Morocco is situated in northwest Africa. To the west of the country lies the Atlantic Ocean, while to the north lies the Mediterranean Sea. It shares its borders with Algeria to the east and southeast, and with Mauritania to the south. Its strategic location between Africa and Europe facilitates the blending of ideas and cultures from both continents. Along the Atlantic and Mediterranean coastlines, you’ll find picturesque fields. The Atlas Mountains span across the central region, while the Sahara Desert dominates the southern landscape. The Atlas Mountains encompass primarily the High Atlas, Middle Atlas, and Anti-Atlas mountain ranges. Each of these mountainous areas offers opportunities for hiking and stunning scenery. Morocco serves as an exceptional destination that showcases a diverse range of landscapes. From vast deserts to towering mountains and scenic coastlines, the country has it all.

2. Cultural Mosaic

Morocco stands as a fascinating embodiment of cultural diversity, seamlessly weaving together a tapestry of numerous influences, such as Arab, Berber, African, and European, which have shaped its identity. This captivating nation’s essence is intricately reflected in its diverse art forms, architectural marvels, rhythmic music, and delectable culinary treasures, all of which converge to create a sensory experience that showcases the depth of its heritage. The harmonious fusion of these multifaceted traditions underscores Morocco’s role as a vibrant crossroads of civilizations, inviting exploration and celebration of its truly exceptional blend.

3. Language and Religion

Moroccan culture is shaped by language and religion. Arabic is the official language of government, media, and education. Berber (Amazigh) is commonly spoken in rural Morocco, which is linguistically diverse.

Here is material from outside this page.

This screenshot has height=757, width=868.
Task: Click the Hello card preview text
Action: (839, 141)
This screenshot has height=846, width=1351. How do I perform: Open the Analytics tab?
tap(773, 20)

According to the Pew Research Center, 99% of Moroccans are Sunni Muslims. Moroccan religious culture includes mosques, madrasas (Islamic schools), and key religious customs. The call to prayer, religious festivals like Ramadan and Eid, and Islamic emphasis on family and community values all affect daily living. Islam shapes Moroccan culture and traditions, but religious tolerance allows people of other faiths to live peacefully. Moroccans are respectful and welcoming, value variety, and blend Islam with the country’s unique cultural tapestry.

4. Monarchy and King Mohammed VI

Morocco is a constitutional monarchy, and King Mohammed VI has been the reigning monarch since 1999. The king holds a revered position in Moroccan society and is respected as a symbol of unity and stability.

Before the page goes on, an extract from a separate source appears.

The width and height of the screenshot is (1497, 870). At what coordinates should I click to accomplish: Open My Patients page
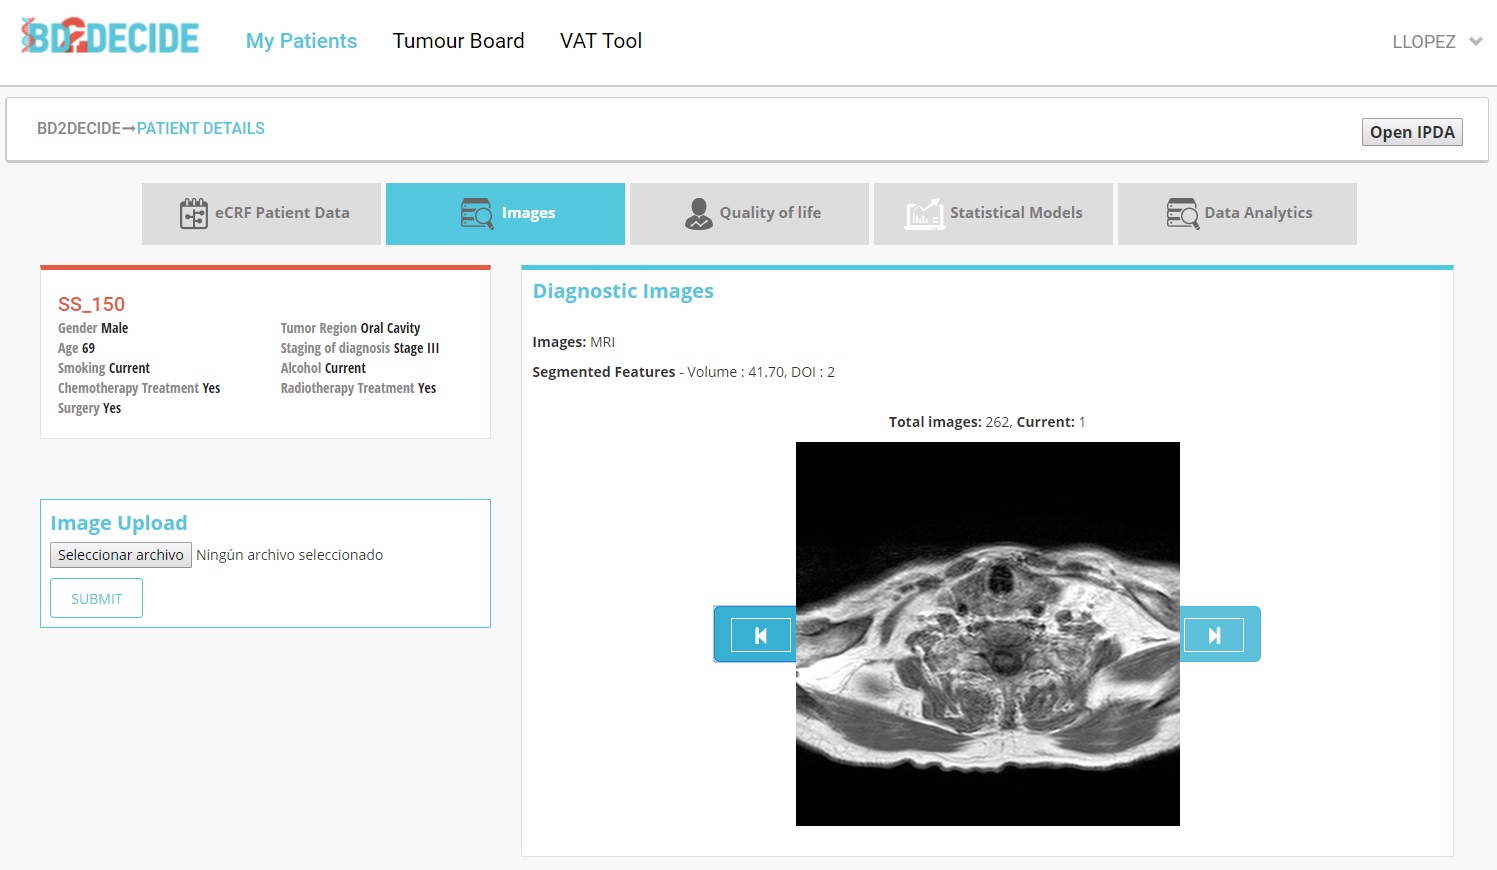click(301, 41)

5. Gastronomy: A Feast for the Senses

Moroccan food is a feast for the senses. Its bright flavors, fragrant spices, and different textures captivate visitors. Couscous is the most famous dish in Moroccan food. It is a fluffy semolina wheat that is served with tender meats, veggies, and an aromatic broth. The delicious tagine, which is slow-cooked until it is perfectly done, has a lot of meat, veggies, and spices in it. It is like a symphony of flavors. During Ramadan, the traditional harira soup, which is made with tomatoes, lentils, chickpeas, and herbs, is a staple and a sign of Moroccan kindness. The country’s street food scene is just as appealing, with savory and sweet pastries stuffed with a wide range of tasty things. Moroccan mint tea, which is served with every meal and is made with fresh mint leaves, is a soothing drink that shows how warm and friendly Moroccan society is.

6. The Art of Mint Tea

Mint tea, locally known as “Atay,” is an essential aspect of Moroccan hospitality. Served with a touch of ceremony, this sweet and aromatic tea symbolizes friendship and welcome. It is customary for Moroccans to offer tea to guests as a gesture of kindness.

7. Majestic Sahara Desert

The Sahara Desert in Morocco is a huge area of dunes and dry land that takes up a large part of the country’s southeast. It is a beautiful place to visit. It is the world’s biggest hot desert. It is in North Africa and covers 9.2 million km2 or 8% of the land area of the whole planet.  With its famous dunes, like the Erg Chebbi and Erg Chigaga dunes, which reach up to 150 meters in height, the Moroccan Sahara gives tourists a unique chance to feel the magic of the desert. Travelers can go on camel rides to see the desert’s beautiful sunrises and sunsets, which cast a golden glow over the sand dunes that move all the time. Camping in traditional Berber tents under a sky full of stars is an unforgettable and immersive experience that lets people connect with the raw and peaceful nature of this beautiful desert scenery.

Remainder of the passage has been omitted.